#### TASK DIRECTIONS
Leave the pictures out and reproduce, exactly, the lines from the one with "Select the highlighted PDI type cell" through the end of the entries below.

#### RECORDS FOR THIS EXERCISE
# # # #
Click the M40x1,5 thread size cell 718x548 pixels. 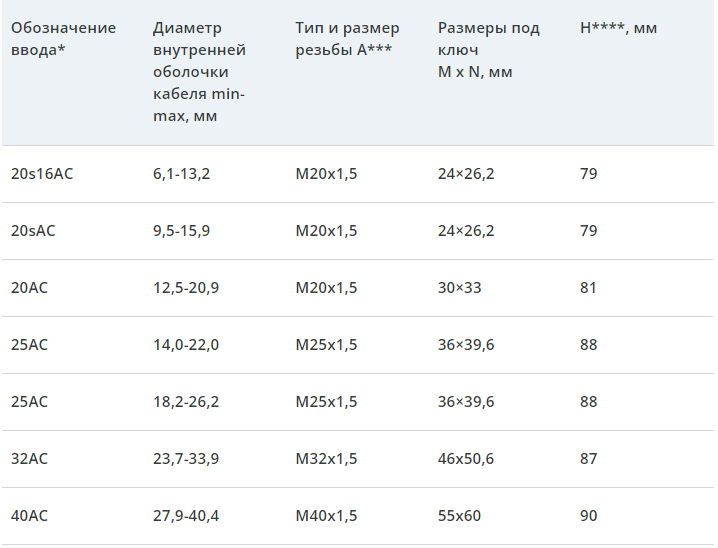326,516
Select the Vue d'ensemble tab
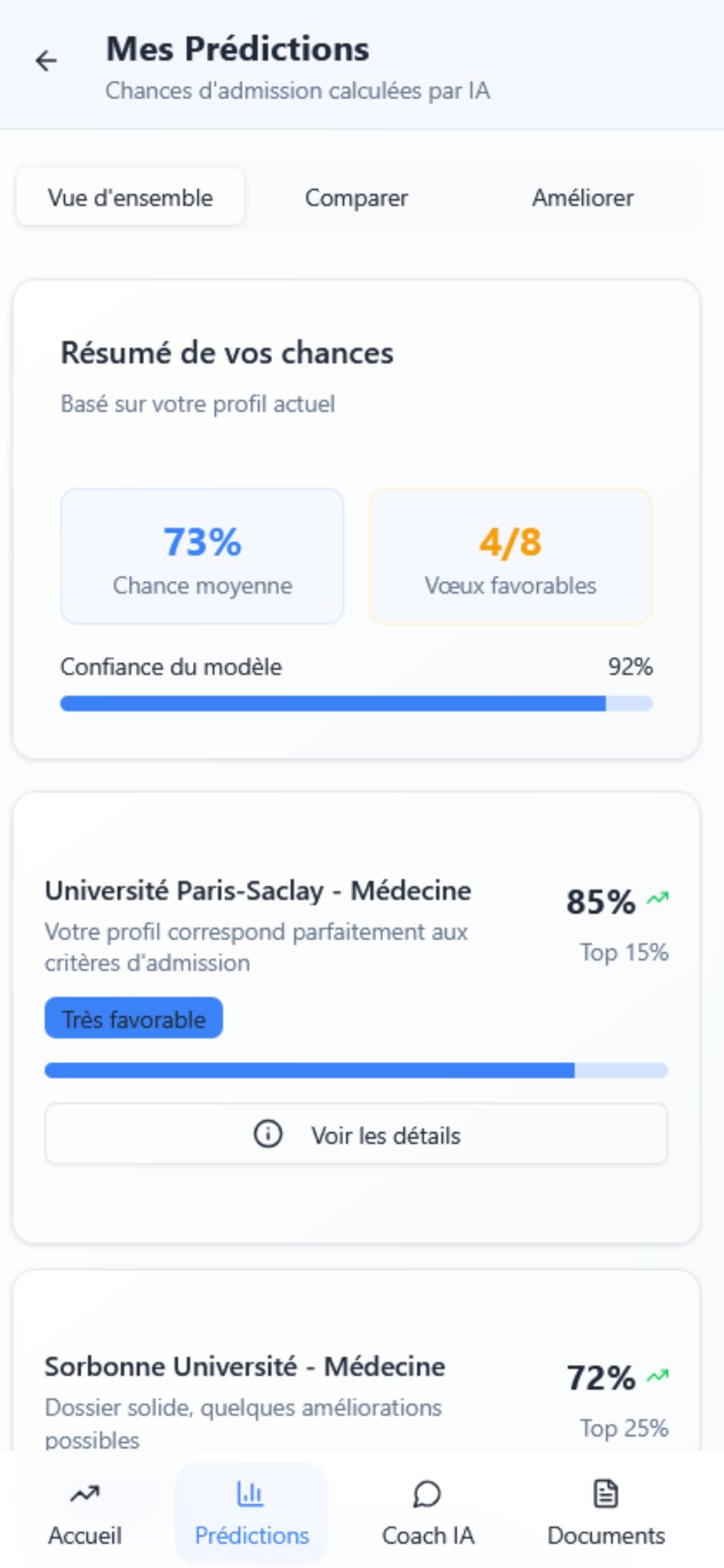This screenshot has width=724, height=1568. tap(129, 198)
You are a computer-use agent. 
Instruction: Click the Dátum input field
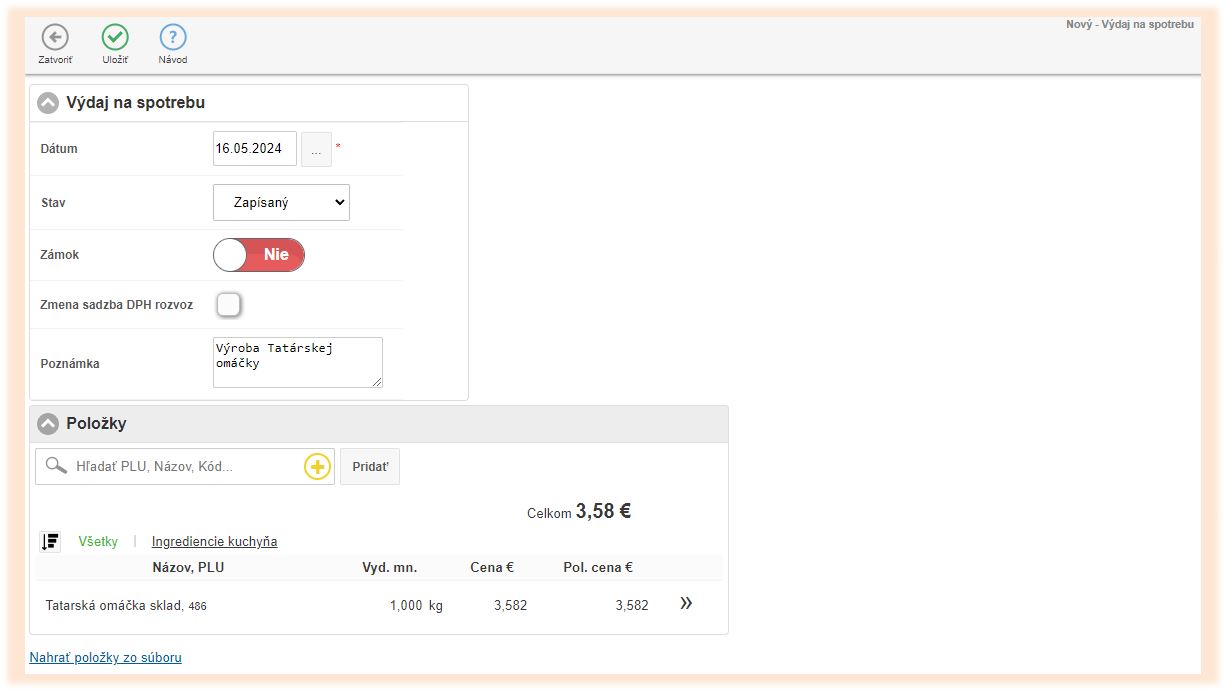tap(255, 149)
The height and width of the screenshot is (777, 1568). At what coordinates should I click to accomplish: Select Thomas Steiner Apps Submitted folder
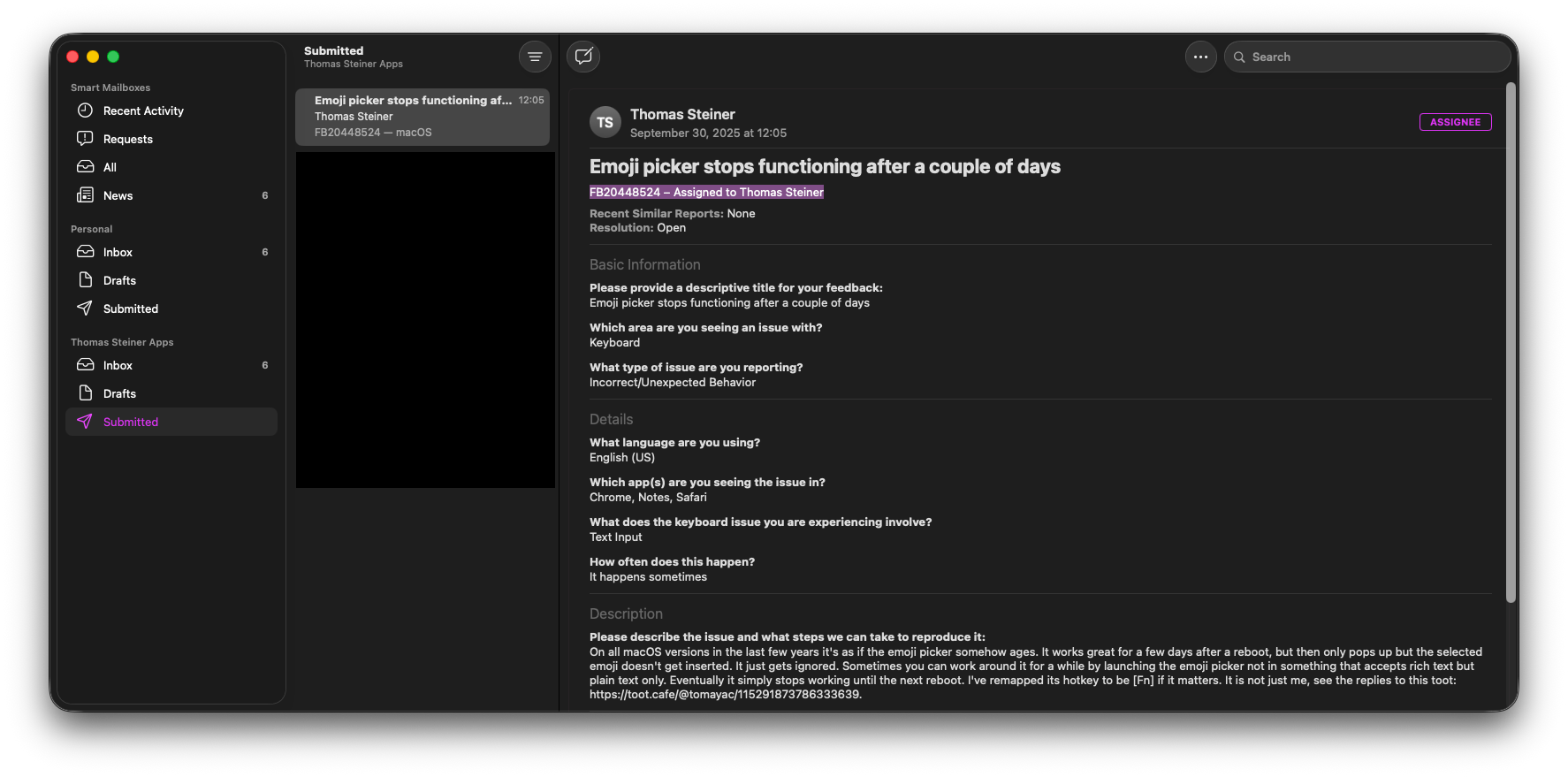(x=130, y=422)

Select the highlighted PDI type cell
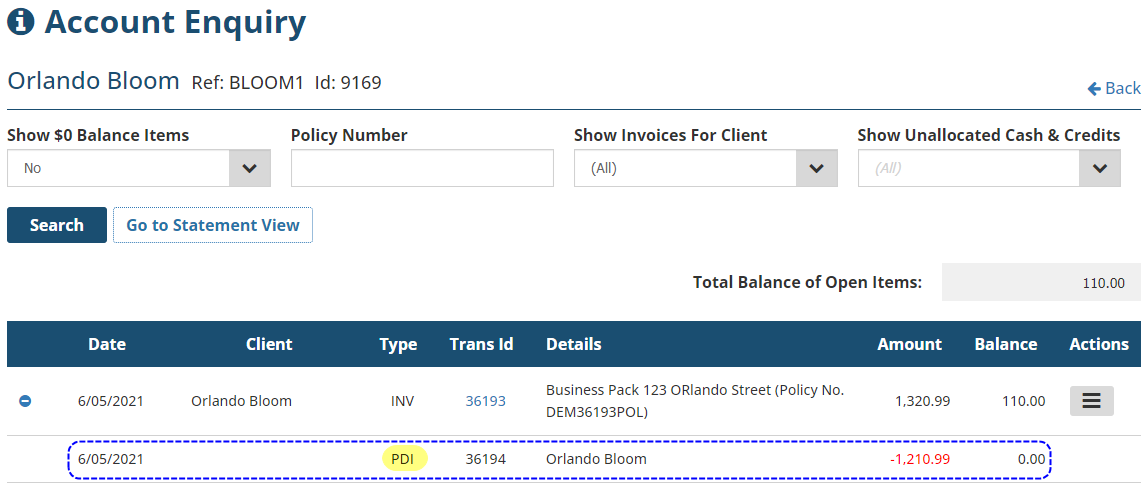point(403,459)
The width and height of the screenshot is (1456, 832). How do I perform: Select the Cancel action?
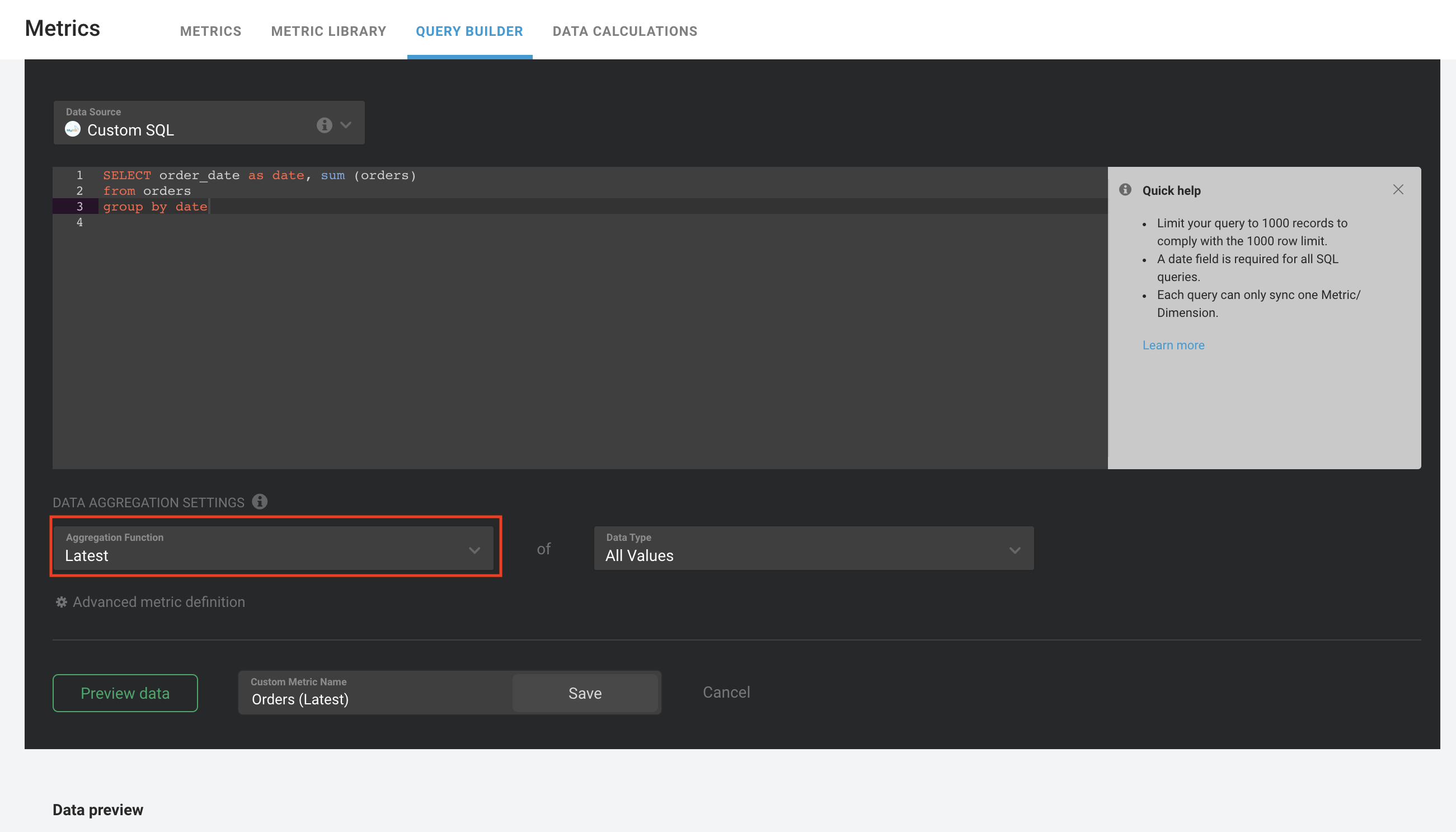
# # # #
#### REPLY TO THE TASK
Select the highlighted PDI type cell
point(403,459)
The width and height of the screenshot is (1456, 832). How do I perform: Select the Cancel action?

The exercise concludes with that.